Em relação à duração, não há uma regra sobre quantas sessões devem ser destinadas à entrevista de anamnese. Em nossa prática de psicodiagnóstico, costumamos destinar o tempo de uma sessão e, posteriormente, se houver necessidade de checar informações adicionais, solicitamos ao avaliando ou ao seu responsável que respondam às dúvidas que tenham surgido. Geralmente utilizamos uma parte final de uma das sessões de avaliação para isso. Essas dúvidas podem emergir ao se escrever a história clínica ou no decorrer das demais sessões, com a observação ou o surgimento de novas informações do mesmo ou de outro informante. Pelo fato de o psicodiagnóstico ser um processo de duração limitada, é preciso usar o tempo disponível da forma mais eficiente possível. Em casos em que a história clínica tem riqueza de detalhes relevantes, como muitos acontecimentos na família e na vida do

avaliando, uma segunda sessão pode ser necessária.
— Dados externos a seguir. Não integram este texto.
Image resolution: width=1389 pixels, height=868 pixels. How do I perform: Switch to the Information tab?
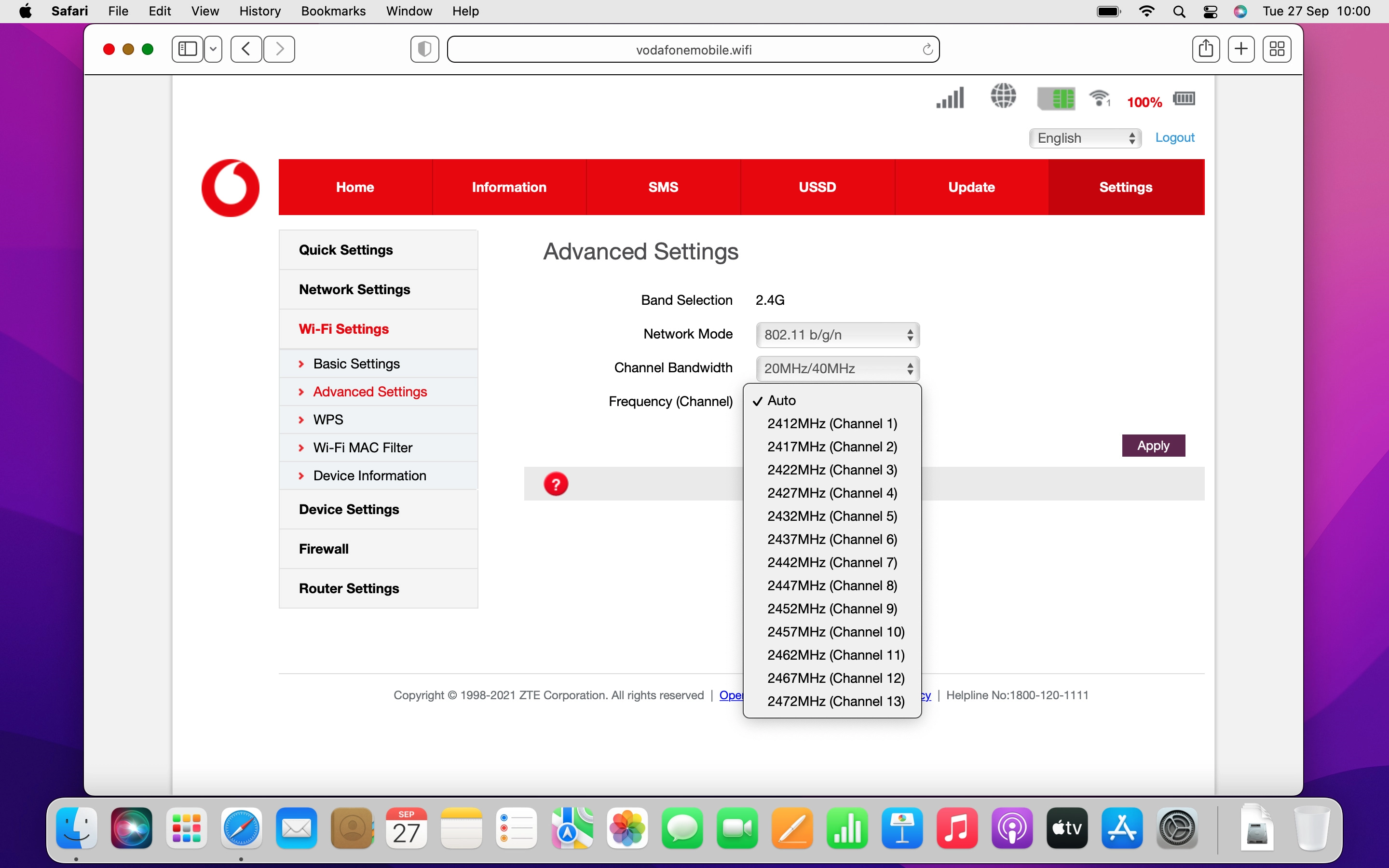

Dependendo da área em que o psicólogo trabalhe, alguns aspectos da anamnese são mais importantes que outros. Cabe ao profissional selecionar as questões relevantes de acordo com os objetivos da entrevista, de modo a distinguir o que é fundamental daquilo que pode ser omitido na investigação. Existem modelos de anamnese preestabelecidos para ajudar o profissional com algumas perguntas importantes. Por exemplo, os serviços de saúde às vezes têm um roteiro de anamnese padrão para facilitar a coleta de informações por profissionais que não têm muita experiência. Na prática clínica, o psicólogo deve ter um roteiro básico, mas sua experiência e seu conhecimento do desenvolvimento esperado para cada fase da vida é que nortearão a entrevista.

A anamnese não é uma técnica exclusiva do psicólogo. Na área da saúde, ela é amplamente utilizada para o entendimento dos fatores envolvidos no processo saúde- doença. Nas diferentes áreas, tem em comum o objetivo de buscar informações da história da pessoa que orientem a elaboração de hipóteses, a busca do diagnóstico e a avaliação prognóstica.